[START Input material]

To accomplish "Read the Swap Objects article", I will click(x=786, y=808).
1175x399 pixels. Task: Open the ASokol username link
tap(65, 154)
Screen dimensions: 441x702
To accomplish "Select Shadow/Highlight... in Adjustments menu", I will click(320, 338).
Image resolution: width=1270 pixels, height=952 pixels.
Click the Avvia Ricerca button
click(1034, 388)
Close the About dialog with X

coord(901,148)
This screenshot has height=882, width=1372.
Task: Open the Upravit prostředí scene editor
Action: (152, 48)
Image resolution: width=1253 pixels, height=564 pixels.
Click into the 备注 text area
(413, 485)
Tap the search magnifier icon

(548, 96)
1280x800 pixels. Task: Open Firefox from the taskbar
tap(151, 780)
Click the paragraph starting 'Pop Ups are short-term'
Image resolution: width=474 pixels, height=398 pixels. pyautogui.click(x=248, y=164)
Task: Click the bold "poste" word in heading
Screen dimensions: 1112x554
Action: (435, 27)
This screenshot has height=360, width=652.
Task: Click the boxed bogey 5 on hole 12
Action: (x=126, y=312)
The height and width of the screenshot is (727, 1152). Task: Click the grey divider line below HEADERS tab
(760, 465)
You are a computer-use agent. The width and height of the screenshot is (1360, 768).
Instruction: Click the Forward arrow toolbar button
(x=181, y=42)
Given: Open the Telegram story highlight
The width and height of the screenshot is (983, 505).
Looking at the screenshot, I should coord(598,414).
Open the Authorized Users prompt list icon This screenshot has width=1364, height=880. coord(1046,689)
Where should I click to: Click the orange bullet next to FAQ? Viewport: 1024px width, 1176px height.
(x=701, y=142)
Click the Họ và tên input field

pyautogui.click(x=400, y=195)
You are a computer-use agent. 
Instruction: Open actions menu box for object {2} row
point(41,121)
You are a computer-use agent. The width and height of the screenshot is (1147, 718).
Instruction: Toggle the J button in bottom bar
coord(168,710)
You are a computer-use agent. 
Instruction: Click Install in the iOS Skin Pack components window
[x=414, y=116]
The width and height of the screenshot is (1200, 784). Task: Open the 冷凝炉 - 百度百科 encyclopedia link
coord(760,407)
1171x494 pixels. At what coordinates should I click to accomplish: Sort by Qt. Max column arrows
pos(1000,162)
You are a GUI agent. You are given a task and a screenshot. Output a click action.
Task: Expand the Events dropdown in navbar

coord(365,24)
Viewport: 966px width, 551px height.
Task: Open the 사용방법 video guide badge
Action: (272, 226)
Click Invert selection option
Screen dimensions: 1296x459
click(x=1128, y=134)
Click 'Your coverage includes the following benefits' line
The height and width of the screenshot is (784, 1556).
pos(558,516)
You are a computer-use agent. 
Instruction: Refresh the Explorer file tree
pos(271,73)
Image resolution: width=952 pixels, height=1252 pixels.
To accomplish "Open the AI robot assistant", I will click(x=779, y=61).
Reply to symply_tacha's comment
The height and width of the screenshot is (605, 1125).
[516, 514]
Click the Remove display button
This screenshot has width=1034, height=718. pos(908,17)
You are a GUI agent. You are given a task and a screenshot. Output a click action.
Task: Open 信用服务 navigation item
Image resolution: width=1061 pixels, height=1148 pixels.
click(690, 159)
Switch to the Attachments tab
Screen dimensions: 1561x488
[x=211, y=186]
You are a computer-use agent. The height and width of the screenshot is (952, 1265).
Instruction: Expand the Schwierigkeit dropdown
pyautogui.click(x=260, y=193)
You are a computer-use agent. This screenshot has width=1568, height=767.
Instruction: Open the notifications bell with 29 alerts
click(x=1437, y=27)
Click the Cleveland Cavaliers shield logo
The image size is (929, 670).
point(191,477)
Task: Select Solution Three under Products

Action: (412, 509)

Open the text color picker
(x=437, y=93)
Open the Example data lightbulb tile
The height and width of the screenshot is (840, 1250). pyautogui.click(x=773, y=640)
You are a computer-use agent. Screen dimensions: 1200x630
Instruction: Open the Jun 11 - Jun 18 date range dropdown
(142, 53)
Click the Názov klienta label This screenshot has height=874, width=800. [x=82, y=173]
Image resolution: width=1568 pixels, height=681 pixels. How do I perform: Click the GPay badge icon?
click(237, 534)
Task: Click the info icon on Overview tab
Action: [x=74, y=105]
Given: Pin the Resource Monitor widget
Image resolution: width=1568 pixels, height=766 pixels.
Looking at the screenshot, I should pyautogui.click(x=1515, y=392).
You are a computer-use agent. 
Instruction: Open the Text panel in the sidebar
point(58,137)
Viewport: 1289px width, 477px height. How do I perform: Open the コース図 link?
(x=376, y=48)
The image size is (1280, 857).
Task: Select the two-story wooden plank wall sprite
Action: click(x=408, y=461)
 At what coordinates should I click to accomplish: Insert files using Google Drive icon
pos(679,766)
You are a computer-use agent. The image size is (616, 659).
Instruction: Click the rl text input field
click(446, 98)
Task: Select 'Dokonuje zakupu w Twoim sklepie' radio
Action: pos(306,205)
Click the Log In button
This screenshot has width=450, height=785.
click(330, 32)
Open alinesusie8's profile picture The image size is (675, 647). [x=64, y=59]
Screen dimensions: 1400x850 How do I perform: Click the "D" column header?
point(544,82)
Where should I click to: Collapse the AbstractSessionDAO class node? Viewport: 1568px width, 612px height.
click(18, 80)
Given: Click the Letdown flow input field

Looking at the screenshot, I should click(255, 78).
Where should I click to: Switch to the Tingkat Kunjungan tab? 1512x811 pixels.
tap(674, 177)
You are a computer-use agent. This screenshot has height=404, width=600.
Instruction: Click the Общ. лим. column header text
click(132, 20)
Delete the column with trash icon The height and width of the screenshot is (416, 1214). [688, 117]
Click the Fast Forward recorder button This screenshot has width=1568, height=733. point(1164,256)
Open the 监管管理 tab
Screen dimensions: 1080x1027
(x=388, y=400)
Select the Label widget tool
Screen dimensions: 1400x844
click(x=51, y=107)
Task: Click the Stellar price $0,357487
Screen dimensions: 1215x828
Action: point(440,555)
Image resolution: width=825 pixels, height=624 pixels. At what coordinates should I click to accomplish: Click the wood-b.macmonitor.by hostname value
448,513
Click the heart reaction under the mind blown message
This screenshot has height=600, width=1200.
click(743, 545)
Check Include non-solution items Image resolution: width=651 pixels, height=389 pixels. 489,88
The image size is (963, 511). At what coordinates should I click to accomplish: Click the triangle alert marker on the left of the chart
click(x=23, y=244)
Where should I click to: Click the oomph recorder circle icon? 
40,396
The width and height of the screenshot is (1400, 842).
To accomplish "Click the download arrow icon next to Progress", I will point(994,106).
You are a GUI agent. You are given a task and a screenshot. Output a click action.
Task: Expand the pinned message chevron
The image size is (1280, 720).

[END Input material]

Reproduce the lines starting at "Task: Click the bold" and ending at "Action: (x=126, y=312)", swapping "heading" for "page title" and keeping everything else the same.

> _Response to this task_
Task: Click the bold "poste" word in page title
Screen dimensions: 1112x554
Action: (435, 27)
This screenshot has height=360, width=652.
Task: Click the boxed bogey 5 on hole 12
Action: (x=126, y=312)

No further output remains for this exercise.